When I think of that book, I think of how confused I would often get just from opening it.  I believe it had a few cartoons randomly in it, I guess to make the student feel more at ease?  That was the only part I liked.  I can recall flipping through the book during class, solely to read the cartoons.  The rest of it didn’t make any sense.  Elements, molecular stuff, atoms.  I could never, for the life of me, remember the periodic table properly.  Organic chem was the worst.  I don’t even remember what it was.  Or if I even learned what it was in the first place.

I don’t how I managed to pass.  I sat in the front too, clueless as ever.  I would just smile and try to hide my complete and utter confusion.  Luckily, my teacher liked me because I put in effort.  Or at least I gave the impression that I was putting in effort.  I didn’t do well, but I passed, and that’s all that mattered.  Because I would never be taking another Chem course again.

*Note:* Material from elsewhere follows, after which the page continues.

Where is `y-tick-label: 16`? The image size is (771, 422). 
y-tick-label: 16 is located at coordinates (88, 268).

Maybe I shouldn’t feel bad for the guy on the bus.  Just because I was terrible at it, doesn’t mean he is too.  For all I know, it’s his best subject and he loves it.  I can’t imagine how anyone could love it, but to each his own.  Why was he holding the book instead of having it in his bag?  Maybe he loves it so much he didn’t want to let it out of his sight?  And he was just so eager to open it up when he got home he didn’t want to have to dig into his backpack to retrieve it.  If that’s the case, my sympathy has now turned to disgust.

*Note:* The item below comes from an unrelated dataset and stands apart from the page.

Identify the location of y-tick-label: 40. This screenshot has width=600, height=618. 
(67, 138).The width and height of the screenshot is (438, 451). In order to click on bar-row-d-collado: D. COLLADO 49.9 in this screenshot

I still have resentment for the fact that my dad made me take it.  Neither my brother nor my sister had to take it.  Because they have no interest in sciences either.  But neither did I and I made that very clear.  I guess back then, my dad still had hope.  Now he knows better.  When conversation comes up about my brother and sister and what they’re taking, I would ask my dad why he made me take it and not them.  And he would just say something like it’s not about you anymore.  Which really doesn’t explain anything at all.  Me taking Chem was a waste.  But maybe I should thank my dad for making me take it.  I may not have gotten much out of it, but if I hadn’t taken Chem, then I wouldn’t have been able to write this post.